Passage to read>
Frequently asked questions
Is a My Health Record Security and Access Policy mandatory?
Yes. Rule 42 of the My Health Records Rule 2016, made under section 73 of the My Health Records Act 2012, requires every registered healthcare provider organisation participating in the My Health Record system to have a documented security and access policy. This applies to solo practitioners as well as larger organisations. The Australian Digital Health Agency, as System Operator, may request a copy at any time.
What is Rule 42?
Rule 42 is the part of the My Health Records Rule 2016 that prescribes the minimum content of every registered provider's security and access policy. It covers user authorisation, authentication, training, physical and technical security, breach handling, and access removal. A policy that does not address every Rule 42 matter is not compliant.
Who is the Responsible Officer?
The Responsible Officer is the person nominated by the organisation to be the contact point for the Australian Digital Health Agency on My Health Record matters. They are accountable for approving the security and access policy, authorising users, ensuring training is delivered, and managing breaches. In a small general practice this is usually the practice principal or practice manager. The Responsible Officer is named at registration and updated through the Healthcare Identifiers Service.
What are the penalties for not having a Rule 42 policy?
The most common consequence is suspension or cancellation of My Health Record system registration. The Act also provides for civil penalties, and unauthorised access by a worker (which is more likely without a clear policy) can attract criminal penalties of up to 2 years' imprisonment under sections 59 to 62 of the Act. Practices undergoing accreditation may also fail evidence requirements under RACGP criterion C6.4.
How often does the policy need to be reviewed?

(Stored data entries)
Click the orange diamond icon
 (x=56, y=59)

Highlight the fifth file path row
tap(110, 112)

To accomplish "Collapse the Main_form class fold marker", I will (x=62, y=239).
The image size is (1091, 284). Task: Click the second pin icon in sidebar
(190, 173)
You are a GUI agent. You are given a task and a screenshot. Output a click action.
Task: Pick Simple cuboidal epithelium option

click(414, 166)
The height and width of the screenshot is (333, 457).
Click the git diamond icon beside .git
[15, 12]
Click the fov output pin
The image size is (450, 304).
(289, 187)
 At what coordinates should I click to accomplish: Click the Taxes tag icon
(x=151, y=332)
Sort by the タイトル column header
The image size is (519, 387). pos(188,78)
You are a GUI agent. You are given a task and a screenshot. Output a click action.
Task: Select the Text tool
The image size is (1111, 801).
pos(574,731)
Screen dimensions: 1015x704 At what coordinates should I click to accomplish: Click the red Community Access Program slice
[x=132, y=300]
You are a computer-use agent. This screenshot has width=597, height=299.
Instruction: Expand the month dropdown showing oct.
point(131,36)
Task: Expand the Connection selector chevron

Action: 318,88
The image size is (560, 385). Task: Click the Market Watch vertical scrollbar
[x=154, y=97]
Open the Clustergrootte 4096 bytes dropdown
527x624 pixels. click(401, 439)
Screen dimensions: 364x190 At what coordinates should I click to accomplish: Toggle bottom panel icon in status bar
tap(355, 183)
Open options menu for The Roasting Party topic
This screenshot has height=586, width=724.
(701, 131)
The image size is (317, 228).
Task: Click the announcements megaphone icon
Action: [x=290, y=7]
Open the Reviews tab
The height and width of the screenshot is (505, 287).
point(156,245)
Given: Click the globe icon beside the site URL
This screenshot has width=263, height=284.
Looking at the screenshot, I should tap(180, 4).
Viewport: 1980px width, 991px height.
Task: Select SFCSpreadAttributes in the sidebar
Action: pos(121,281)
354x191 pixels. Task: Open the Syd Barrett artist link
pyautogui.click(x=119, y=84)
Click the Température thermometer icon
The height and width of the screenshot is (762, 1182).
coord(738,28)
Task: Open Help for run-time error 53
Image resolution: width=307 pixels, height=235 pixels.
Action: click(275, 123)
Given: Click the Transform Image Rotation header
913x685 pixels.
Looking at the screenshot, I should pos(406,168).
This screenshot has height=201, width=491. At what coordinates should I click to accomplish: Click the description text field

Actions to take>
1. In the FAQ on My Health Record security and access policies, who usually serves as the Responsible Officer in a small general practice?
2. Carry on the FAQ about My Health Record security and access policies from the point where it stops.
None of the data is needed for this work.

Responses by item number>
1. The practice principal or practice manager.

2.
The Australian Digital Health Agency expects the policy to be reviewed at least every two years, and immediately whenever there is a material change — a new clinical software system, a change to the legislation or rule, a breach, or a change of Responsible Officer. The template includes a built-in review schedule.
Does this policy replace our broader privacy policy?
No. The Rule 42 policy is specific to the My Health Record system. You still need a general Privacy Policy covering the Australian Privacy Principles (APPs) and a Computer and Information Security Policy. The three documents reference each other and form your overall information governance set. ClinicComply provides templates for all three.
Is this policy enough on its own to comply with Rule 42?
The policy is the cornerstone, but Rule 42(2)(a) also requires a training procedure for authorised users. Most practices pair this Security and Access Policy with the Staff Training and Awareness Procedure (downloadable separately) so the training, knowledge check and refresher cadence are documented as well.
Can a sole-trader GP use this template?
Yes. The Australian Digital Health Agency's own sole-trader guidance is built on the same Rule 42 framework — only the scale of the safeguards changes. A solo practitioner is both the Responsible Officer and the only authorised user, so several sections collapse to single-person responsibilities, but every Rule 42 topic still has to be covered. This template is structured so you can simply remove sections that do not apply (e.g., reviews of multiple users) and keep the rest.